Grandma with Cough Helping with Infants - Help me with the drama!

Anonymous
Aw HELL no. OP, your mother's fragile emotional health is a secondary concern to your childrens' fragile physical health. She goes to the doc AND follows their advice re taking care of preemies or she goes home. Anything else risks the life of her grandkids. Why would she want to do that?

Anonymous
OP here. My OB happened to call to check in yesterday evening, so I used it as an excuse to ask her opinion in front of my mother. That moved the needle a bit. I also used the line about how bad she would feel if the babies got sick. I then tried the invitation that she come back later, which I'm totally down with, especially since we have one older child that she is really helpful with. Finally, I offered that she could go to a hotel for a couple of nights, see a doctor to see if it is a sinus infection or otherwise not transmittable, and then decide whether to stay.

She is FINALLY taking medication and washing her hands and says she will decide what to do when she gets up from her nap (she's sleeping about 16 hours a day, which is another factor against allergies), but she is definitely in a funk about it Now, after saying all of this yesterday evening and this morning and DH saying to start with that he didn't think she should stay, DH is now saying I shouldn't have made her feel bad and that she probably isn't contagious if she just washes her hands and doesn't cough directly on the kiddos. Talk about no-win situations! Thanks for all of the great advice, and wish me luck in not injuring DH with a breast pump part or paci-based shiv at 3 in the morning.

▶ Problems and tasks
- A) Please write out the part of the forum thread about the grandmother's cough that begins at the words "She is FINALLY" and stops after the words "in the morning.".
- B) Write what comes next in the forum thread about the grandmother's cough, picking up after its last line.

▶ Dataset

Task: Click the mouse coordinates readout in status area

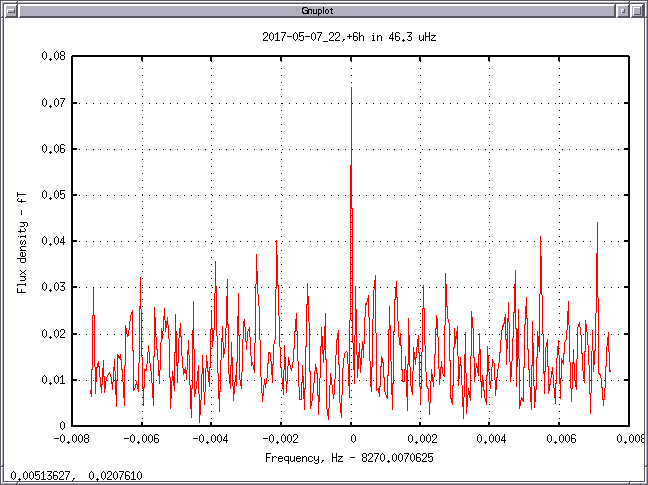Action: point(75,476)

...

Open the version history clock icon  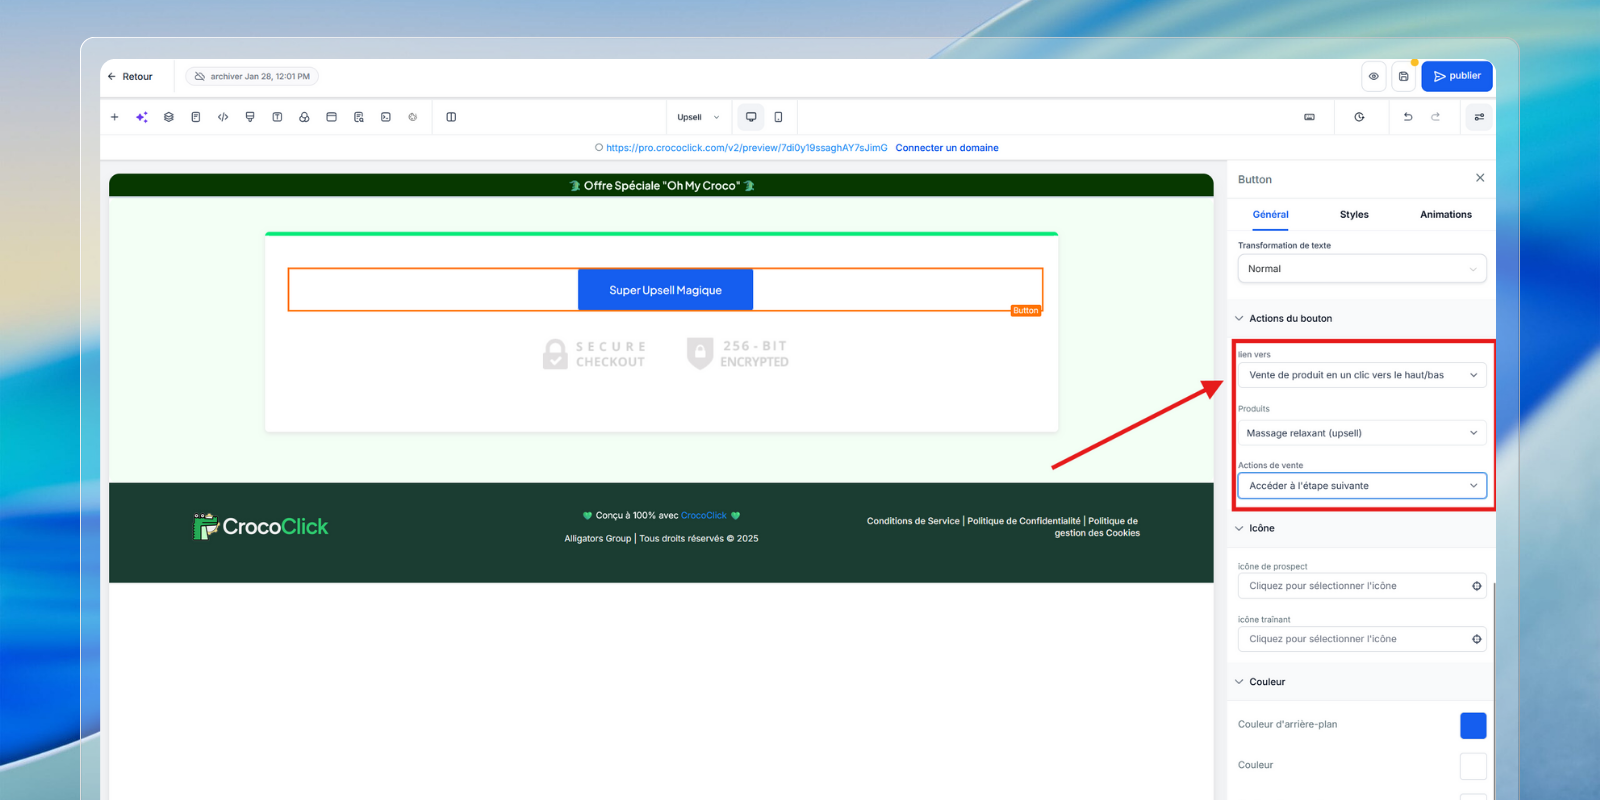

* * *

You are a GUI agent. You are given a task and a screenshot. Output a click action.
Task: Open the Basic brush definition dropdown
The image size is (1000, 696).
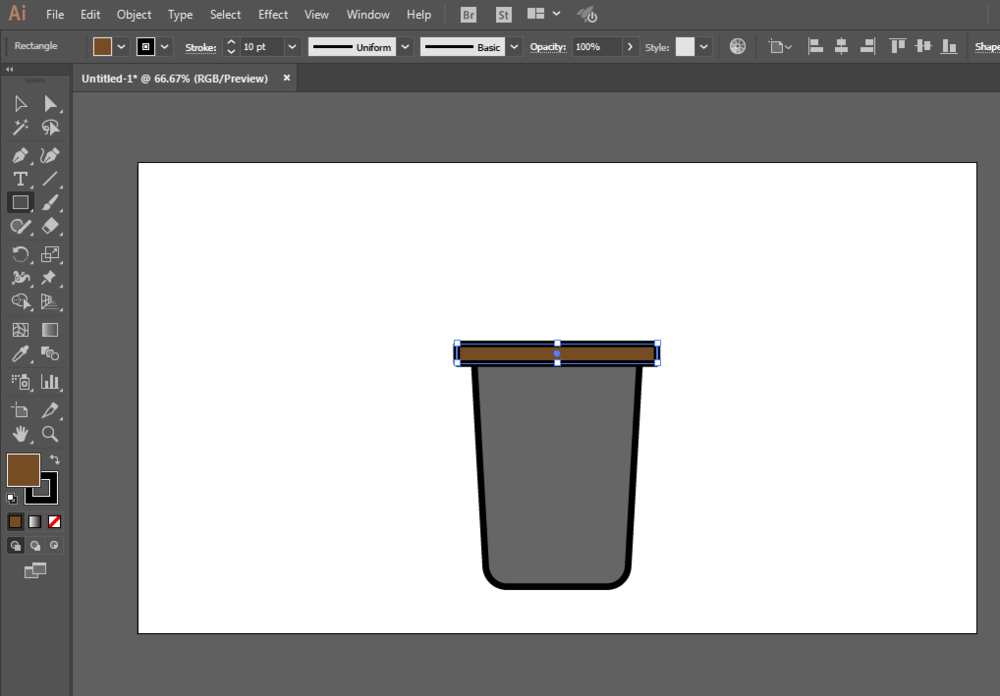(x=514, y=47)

▶ Written answers
- A)
She is FINALLY taking medication and washing her hands and says she will decide what to do when she gets up from her nap (she's sleeping about 16 hours a day, which is another factor against allergies), but she is definitely in a funk about it Now, after saying all of this yesterday evening and this morning and DH saying to start with that he didn't think she should stay, DH is now saying I shouldn't have made her feel bad and that she probably isn't contagious if she just washes her hands and doesn't cough directly on the kiddos. Talk about no-win situations! Thanks for all of the great advice, and wish me luck in not injuring DH with a breast pump part or paci-based shiv at 3 in the morning.

- B)
Anonymous
Anonymous wrote:
You're a mother now and need to protect your children first. Too bad about your mother and her emotional fragility.
Sorry about your grandmother.



Yes. Becoming a mother exemps you from all manners. You can be an insensitive bItch just like above PP. Insult your mother because you are the most important bitch. Your mothers feelings are of no consequence.

OP, you are a grown woman and you shold be capable of discussi,g your concerns about her cough without hurting her feelings.
Anonymous
Anonymous wrote:OP here. My OB happened to call to check in yesterday evening, so I used it as an excuse to ask her opinion in front of my mother. That moved the needle a bit. I also used the line about how bad she would feel if the babies got sick. I then tried the invitation that she come back later, which I'm totally down with, especially since we have one older child that she is really helpful with. Finally, I offered that she could go to a hotel for a couple of nights, see a doctor to see if it is a sinus infection or otherwise not transmittable, and then decide whether to stay.

She is FINALLY taking medication and washing her hands and says she will decide what to do when she gets up from her nap (she's sleeping about 16 hours a day, which is another factor against allergies), but she is definitely in a funk about it Now, after saying all of this yesterday evening and this morning and DH saying to start with that he didn't think she should stay, DH is now saying I shouldn't have made her feel bad and that she probably isn't contagious if she just washes her hands and doesn't cough directly on the kiddos. Talk about no-win situations! Thanks for all of the great advice, and wish me luck in not injuring DH with a breast pump part or paci-based shiv at 3 in the morning.


I think all parents w newborns dream of this. Hang in there OP. Sounds like you handled it well.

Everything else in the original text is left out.